# start of Extracted records
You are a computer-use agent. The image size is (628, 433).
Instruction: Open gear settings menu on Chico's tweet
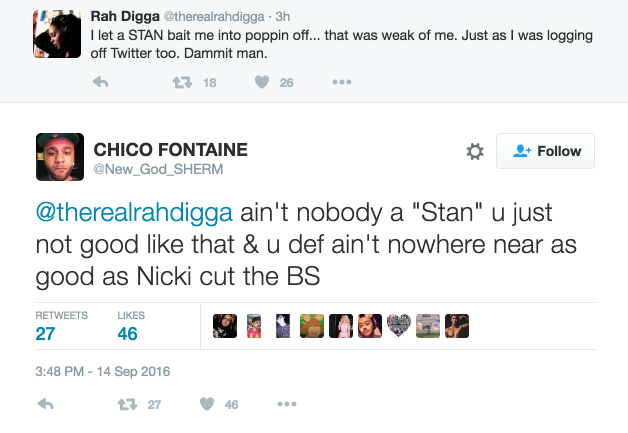tap(475, 151)
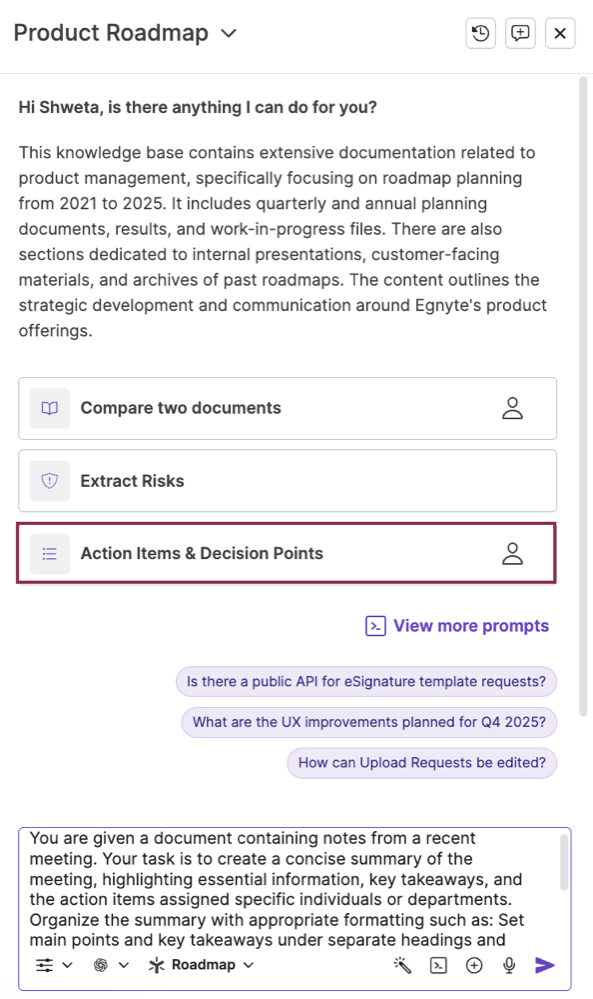Click the web source globe icon
The width and height of the screenshot is (593, 999).
click(100, 965)
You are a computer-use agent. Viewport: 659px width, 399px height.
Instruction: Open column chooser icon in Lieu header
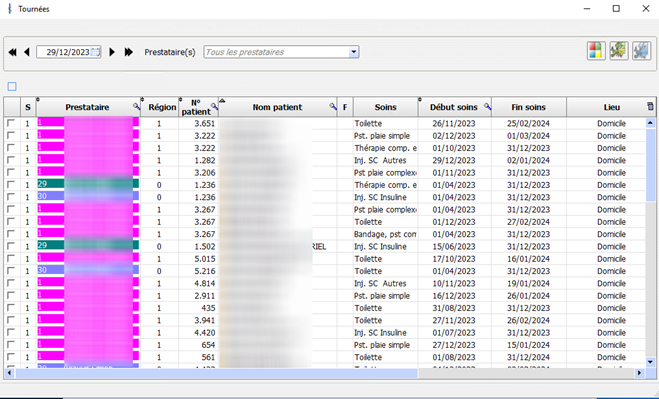click(x=650, y=106)

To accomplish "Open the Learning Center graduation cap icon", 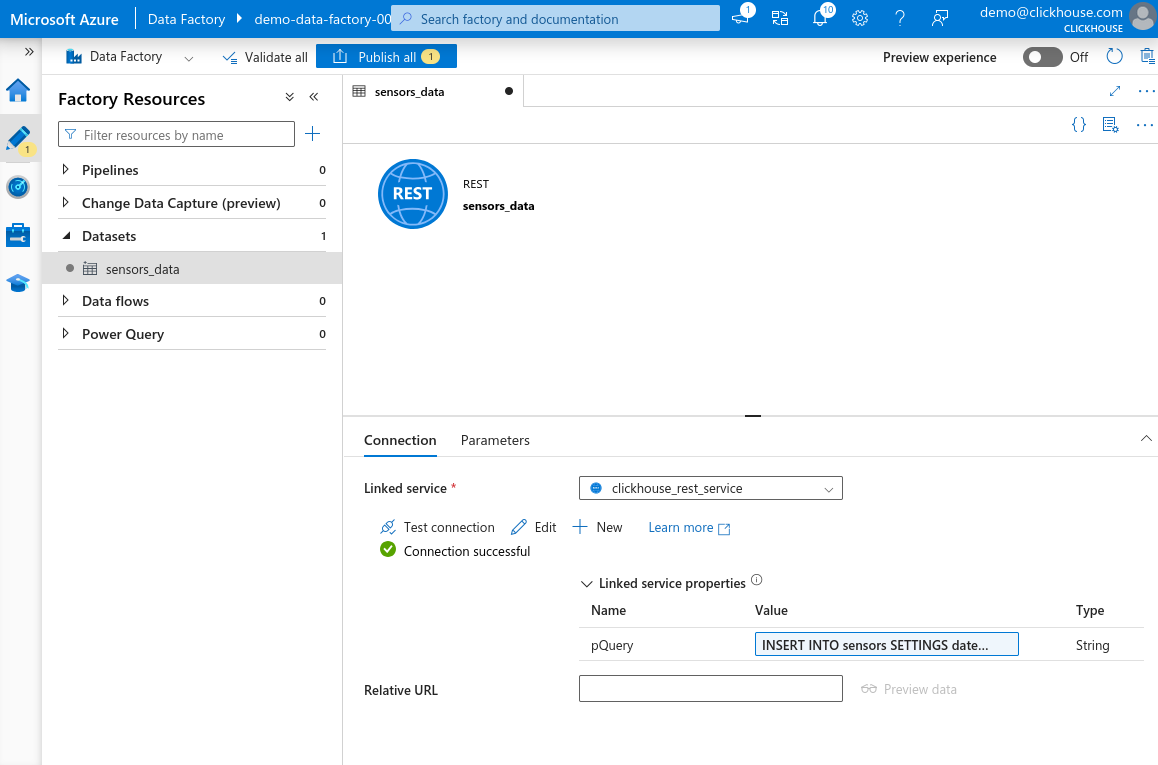I will 18,283.
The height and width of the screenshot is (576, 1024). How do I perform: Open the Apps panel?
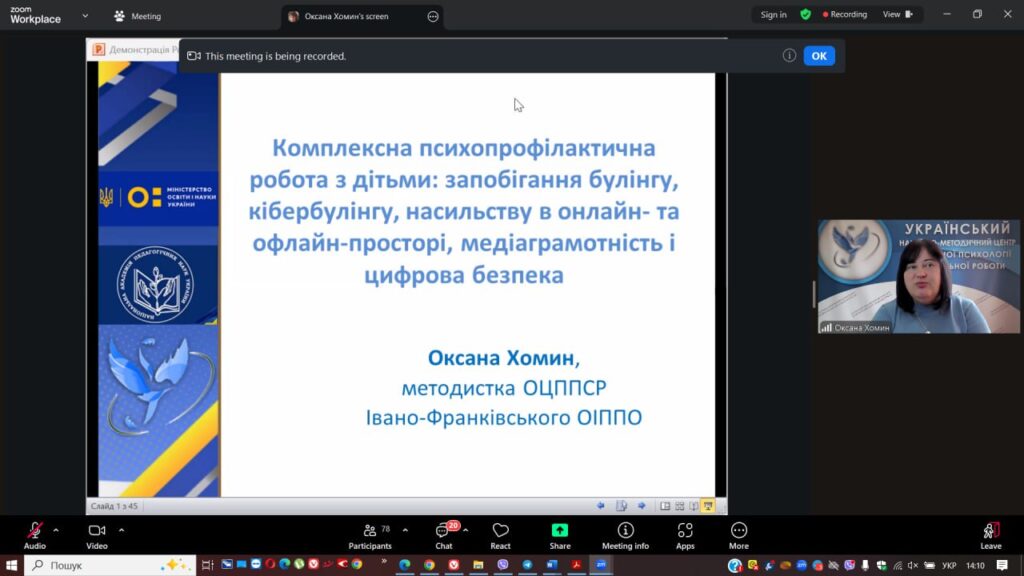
# end of Extracted records
Given task
Gather each line in the entries that contains the word "screenshot", matching case exactly.

Exercise output
The width and height of the screenshot is (593, 999).
The height and width of the screenshot is (576, 1024). How do I perform: Open the Apps panel?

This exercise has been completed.